Driving the AI/ML boom is the availability of large data sets, coupled with the explosion in computing power. This combination has enabled companies to gain powerful insights around consumers: their habits and behaviors, and how they will use a product or service. With the pervasive availability of smart phones, GPS, weather services, and social media, huge data sets are continually being created that can be leveraged by all organizations, not just the consumer internet giants. Data Scientists combing through the data, working with product marketing can suggest novel ways that existing products are augmented and extended to create greater differentiation.

But the overhyping of AI/ML has led to a confusion between three distinct levels of the technology:

  • Data Science – Using relatively straightforward statistics such as means and standard deviations to analyze large data sets.
  • Machine Learning – Systems that not only analyze data sets but also use data to inform and modify their own analytic algorithms.
  • Artificial Intelligence – Systems that mimic human intelligence in a host of ways.

There are relatively few examples of “pure” AI and the examples tend to be limited to well-funded, high technology giants (and to very narrow, specific tasks). However, companies beyond Silicon Valley have made use of the more modest levels of Data Science and ML technology in novel and surprising ways.

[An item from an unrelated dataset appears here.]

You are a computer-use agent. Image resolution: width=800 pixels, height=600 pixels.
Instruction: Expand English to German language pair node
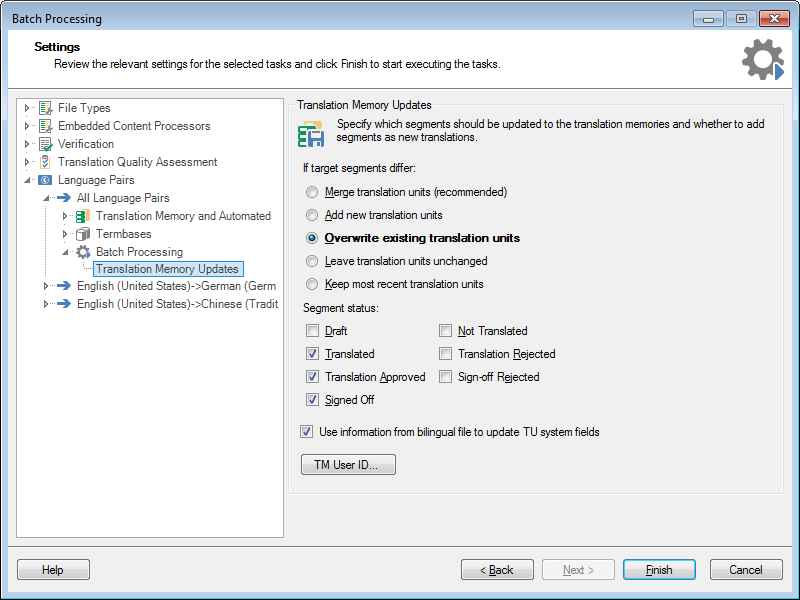click(x=46, y=286)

Examples of AI/ML – Minus the Hype

Fortunately, there are emerging examples of real companies that are using Data Science and ML in ways that make a difference for customers and many of these companies are not necessarily the large, technology players. Some of the clearer contemporary examples come from the unlikely field of agriculture, one of humanity’s oldest forms of production.

For instance, John Deere acquired a start-up that developed machine learning systems to deliver a precision dose of pesticides where crops need it the most, sparing those that don’t. A report from Forbes describes how robots use artificial “sight” to identify pests in specific locations allowing farmers to spray where pests are likely to cause damage. Precision application of pesticides reduces costs for the farmer while mitigating risks for consumers and the environment. John Deere’s equipment also uses GPS technology to help in the processes of sowing and plowing, while its Farmsight System enables farmers to make better decisions based on data shared by subscribers across the globe. Data science also enables farmers to get weather data in real time. Imaging specialists have used satellite imagery to predict crop yields with great accuracy.

On a much smaller scale, Makoto Koike, a Japanese software engineer who returned home to work on his family’s cucumber farm, found an application for machine learning. Japanese consumers are choosy about the aesthetics of their vegetables. Only the most perfect, blemish-free cucumbers make it in the larger markets. Koike’s mother goes through the tedious process of sorting the cucumbers by hand, separating out the best, which go to wholesalers, from the rest, that must satisfy the local market. 

Koike taught himself about Machine Learning. He then used Google’s TensorFlow, which became open source in 2015. He adapted a feature in Google’s software that recognizes handwritten numbers. Taking photos of cucumbers from three angles, he input some seven thousand photos of cucumbers sorted by his mother. He “taught” his software to recognize the best samples and developed an automated conveyor belt that allows the system to sort the vegetables into appropriate containers. Not yet perfect, Koike continues to improve his machine learning approach to grading cucumbers.

AI/ML Improves Programs

Teams developing systems more complex and less organic than a cucumber, are using applications of AI/ML to improve the product development process. Vendors of Program Management and Portfolio Management software packages are using prior project histories to better estimate risk and to improve schedule predictability, leveraging Microsoft’s Forecasting module and other services from Google and Amazon.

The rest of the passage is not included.